Passage fourni
/---

Vu la procédure suivante :
Procédure contentieuse antérieure :
Mme B... A... a demandé au tribunal administratif de Marseille d'annuler l'arrêté du 10 novembre 2022 par lequel le préfet des Bouches-du-Rhône a refusé de lui délivrer un titre de séjour et a assorti cette décision d'une obligation de quitter le territoire français dans un délai de trente jours mentionnant le pays de destination.
Par un jugement n° 2302372 du 25 mai 2023, le tribunal administratif de Marseille a rejeté sa demande.
Procédure devant la Cour :
I°) Par une requête et un mémoire, enregistrés sous le n° 23MA01586, le 23 juin 2023 et le 26 juillet 2023, Mme A..., représentée par Me Vincensini, demande à la Cour :
1°) d'annuler ce jugement du tribunal administratif de Marseille du 25 mai 2023 ;
2°) d'annuler l'arrêté du 10 novembre 2022 ;
3°) de l'admettre à titre provisoire à l'aide juridictionnelle ;
4°) à titre principal, sur le fondement de l'article L .911-1 du code de justice administrative, d'enjoindre au préfet des Bouches-du-Rhône, sur le fondement des articles L. 911-1 et suivants du code de justice administrative, de lui délivrer une carte de séjour temporaire portant la mention " vie privée et familiale " dans un délai d'un mois à compter de la notification de l'arrêt à intervenir en lui délivrant un récépissé de demande de titre l'autorisant à travailler dans un délai de cinq jours ;
5°) à titre subsidiaire, sur le fondement de l'article L. 911-2 du code de justice administrative et de l'article L. 614-16 du code de l'entrée et du séjour des étrangers et du droit d'asile, d'enjoindre au préfet d'examiner de nouveau sa demande et de lui délivrer dans l'attente un récépissé de demande de titre l'autorisant à travailler dans un délai de cinq jours ;
6°) de mettre à la charge de l'Etat la somme de 1 800 euros en application de l'article L. 761-1 du code de justice administrative et de l'article 37 de la loi du 10 juillet 1991 à verser à son conseil qui renonce dans ce cas à percevoir la part contributive de l'Etat due au titre de l'aide juridictionnelle.

\---

Ensemble de lignes
/---

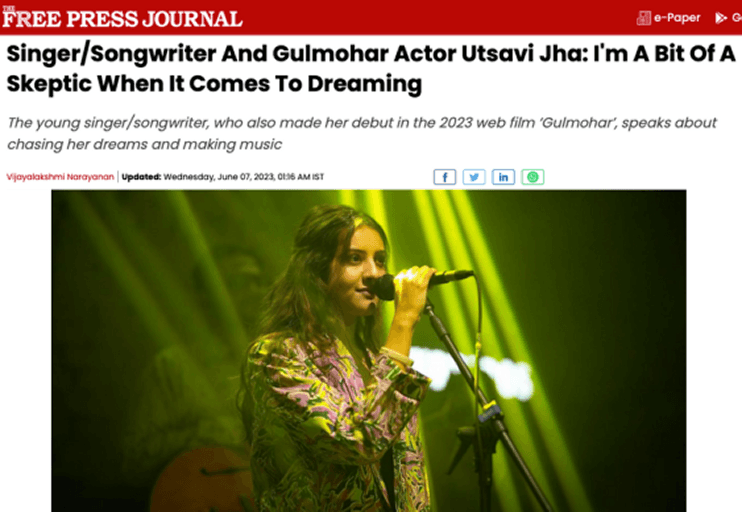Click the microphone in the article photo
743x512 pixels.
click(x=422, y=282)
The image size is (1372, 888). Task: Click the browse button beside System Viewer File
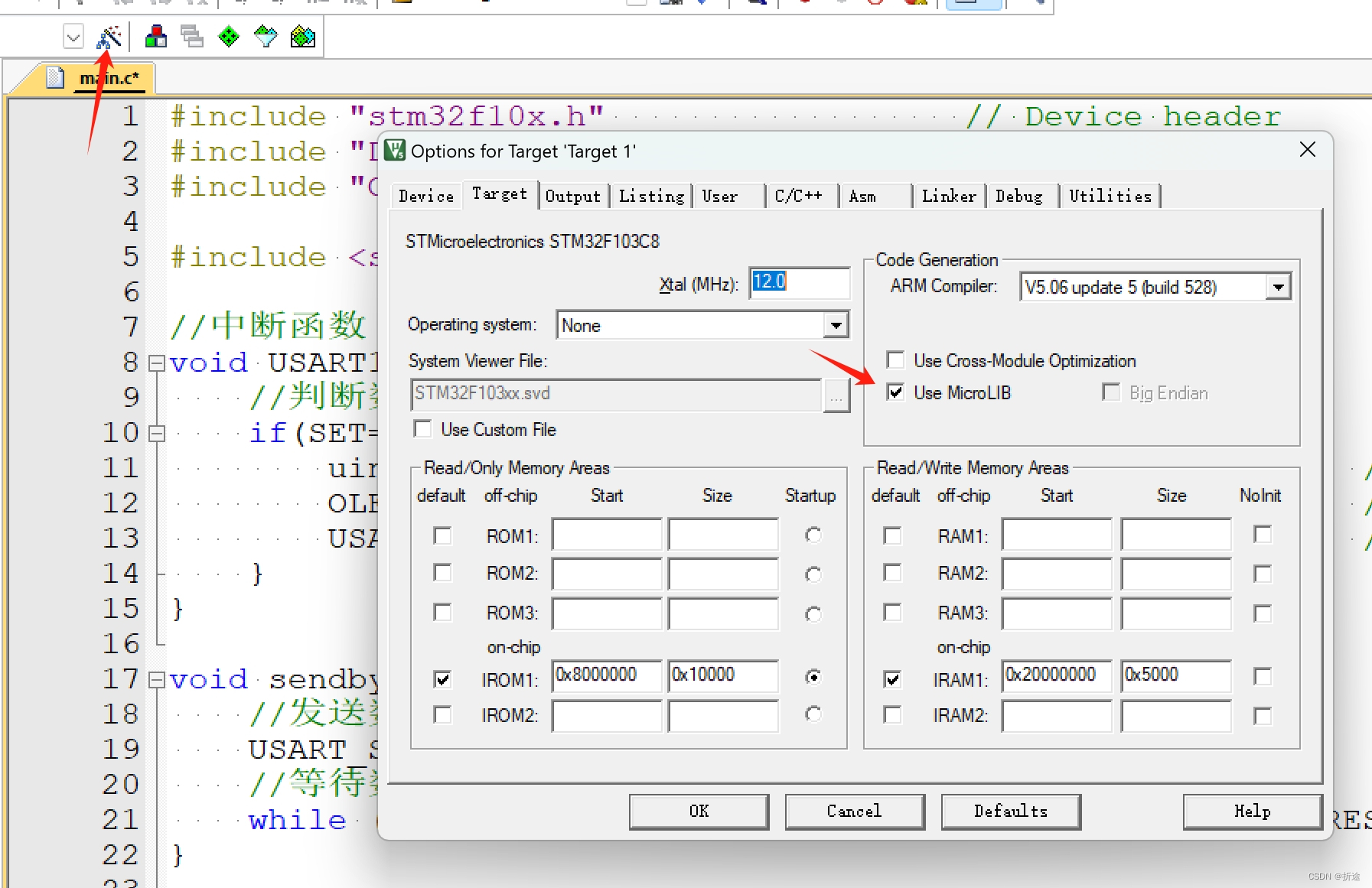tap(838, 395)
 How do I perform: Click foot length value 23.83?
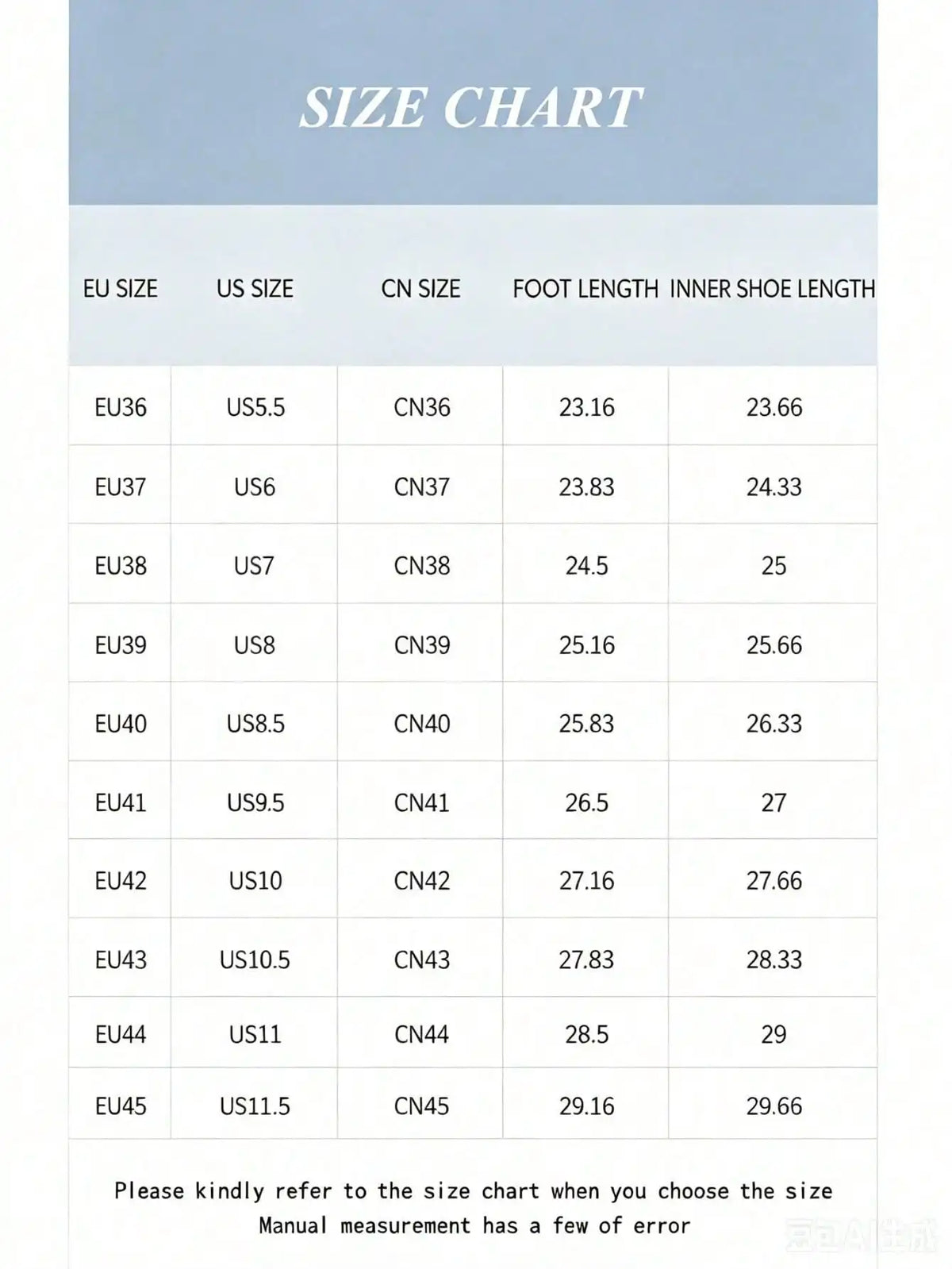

\---
/---

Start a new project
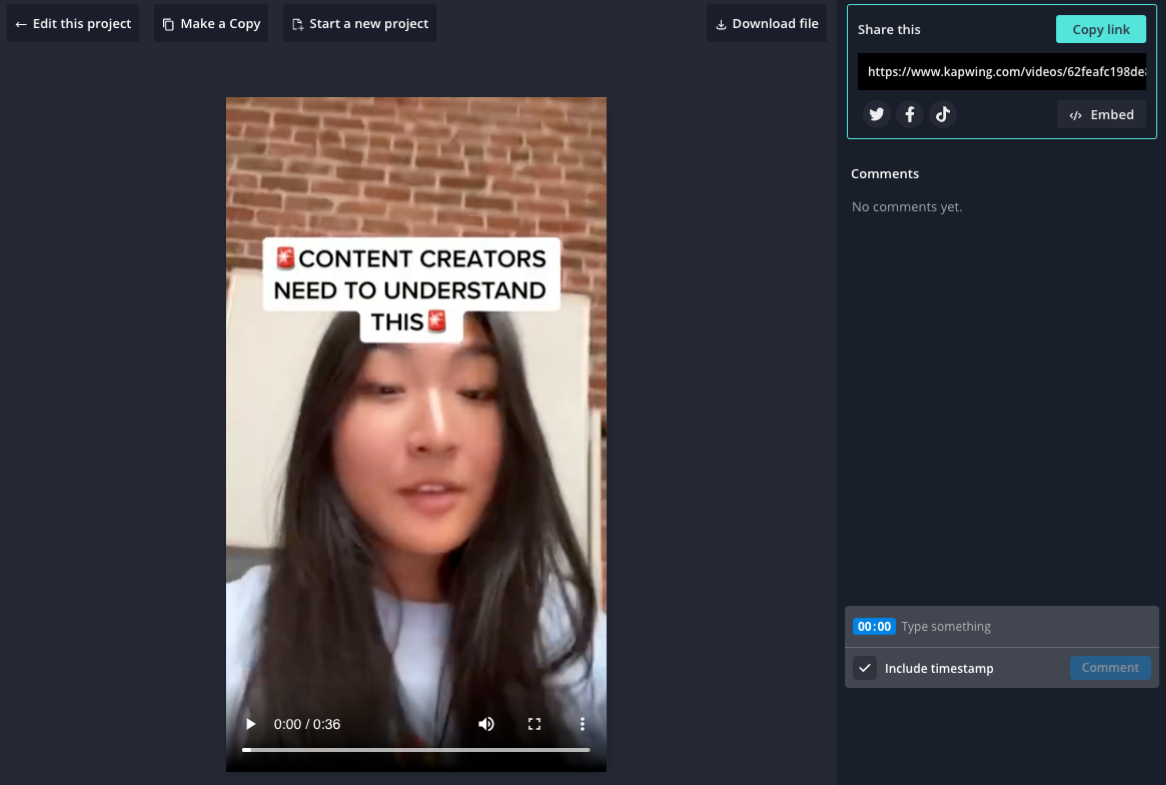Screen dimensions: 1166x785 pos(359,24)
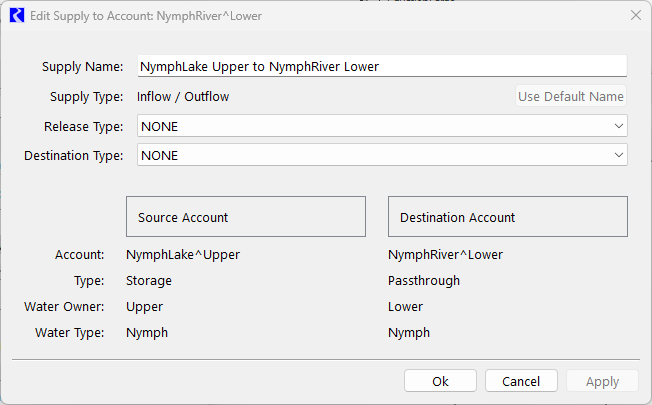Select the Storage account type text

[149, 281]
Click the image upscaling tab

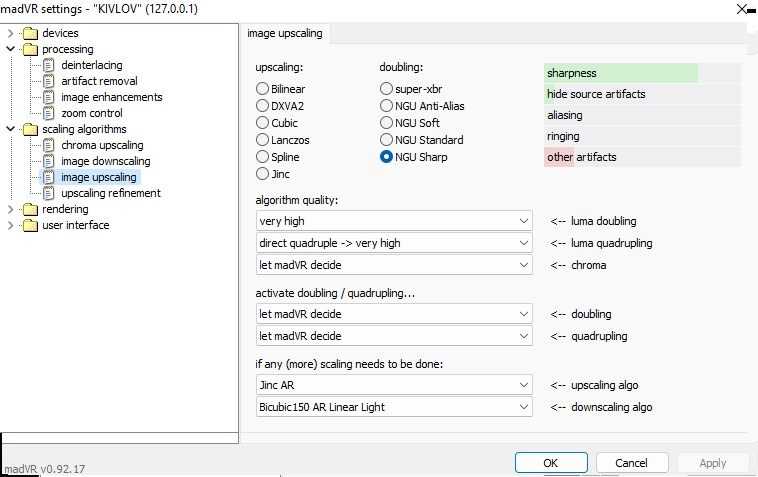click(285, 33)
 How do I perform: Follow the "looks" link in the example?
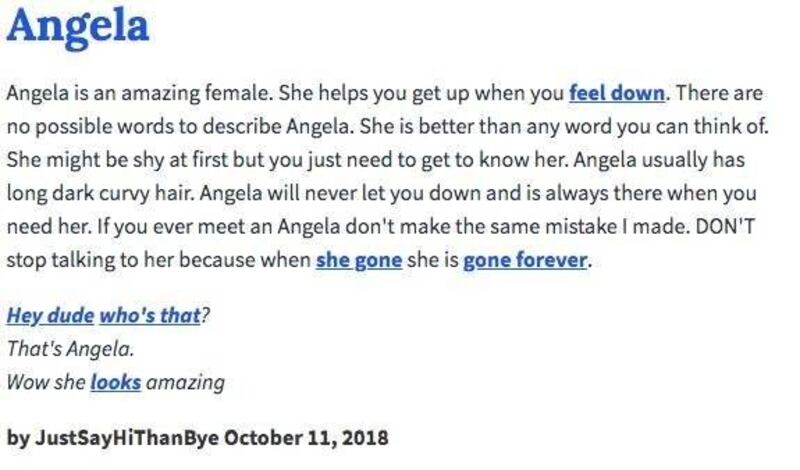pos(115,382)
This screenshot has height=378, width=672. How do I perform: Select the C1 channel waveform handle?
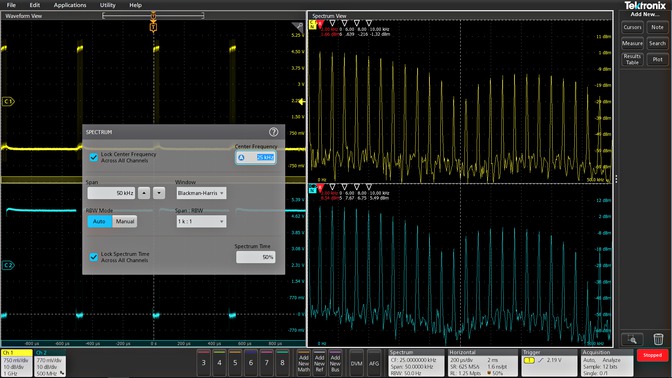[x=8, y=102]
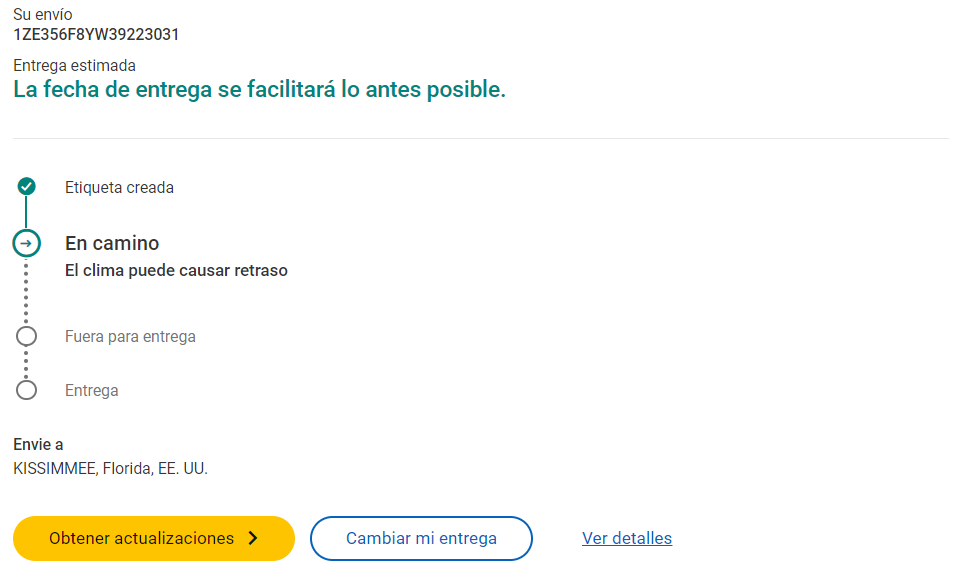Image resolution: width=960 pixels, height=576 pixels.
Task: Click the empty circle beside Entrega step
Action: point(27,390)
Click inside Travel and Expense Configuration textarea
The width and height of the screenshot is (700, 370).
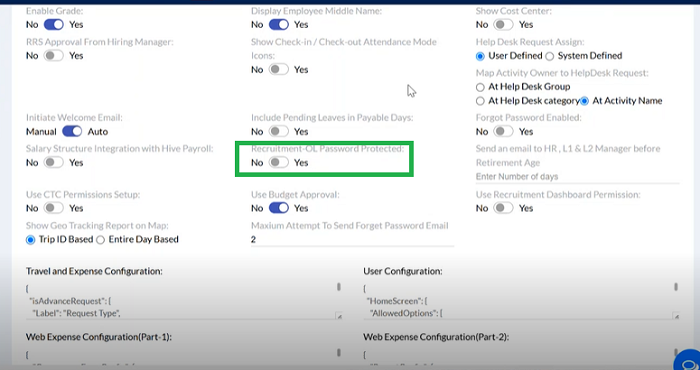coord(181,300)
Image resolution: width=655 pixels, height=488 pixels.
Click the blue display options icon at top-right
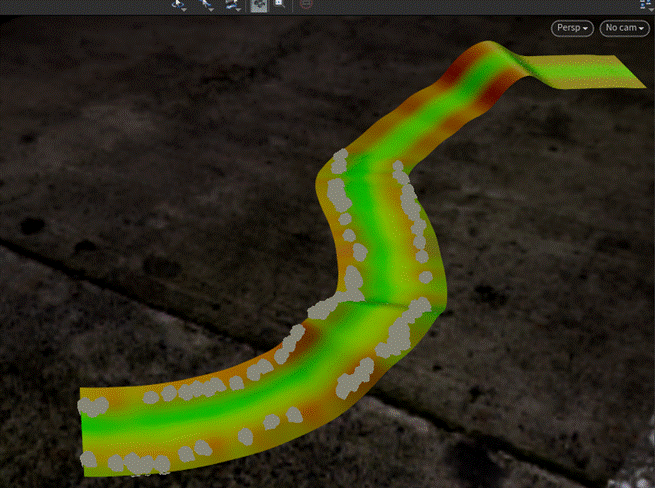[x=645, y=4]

\---
/---

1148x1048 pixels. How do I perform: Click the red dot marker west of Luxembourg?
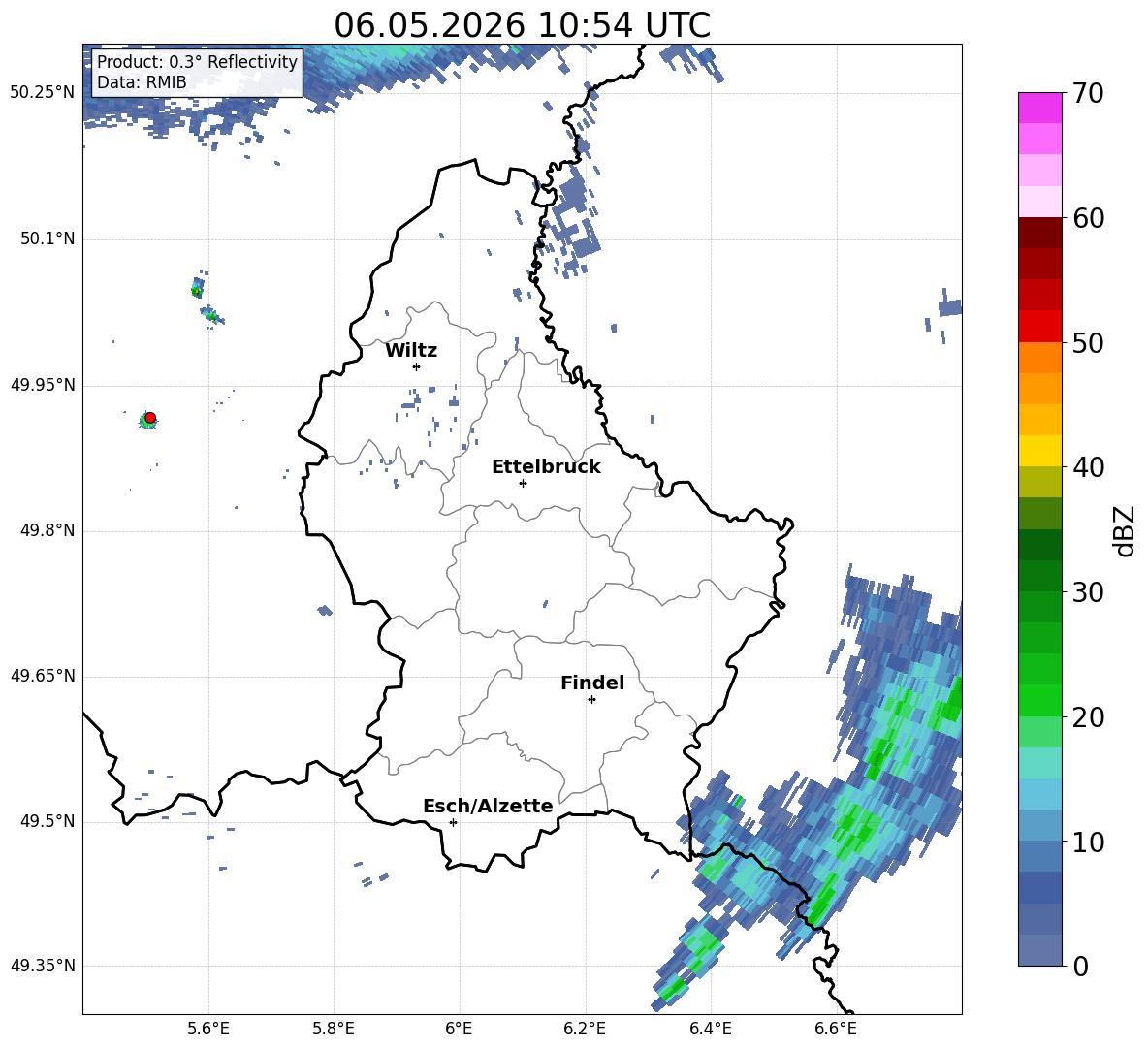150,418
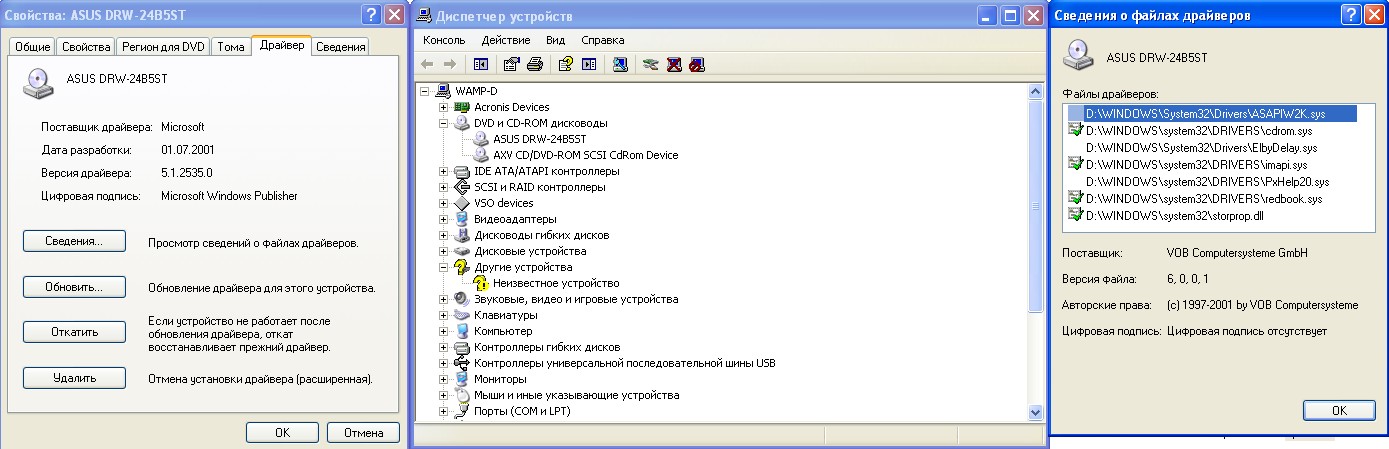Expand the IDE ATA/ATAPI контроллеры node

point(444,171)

\---

Énoncé de l'exercice
Recopiez à l'identique la partie du passage fourni qui commence par « Vu la procédure » et se termine par « rejeté sa demande. ». Seul le passage fourni doit servir de référence.

Résultat final
Vu la procédure suivante :
Procédure contentieuse antérieure :
Mme B... A... a demandé au tribunal administratif de Marseille d'annuler l'arrêté du 10 novembre 2022 par lequel le préfet des Bouches-du-Rhône a refusé de lui délivrer un titre de séjour et a assorti cette décision d'une obligation de quitter le territoire français dans un délai de trente jours mentionnant le pays de destination.
Par un jugement n° 2302372 du 25 mai 2023, le tribunal administratif de Marseille a rejeté sa demande.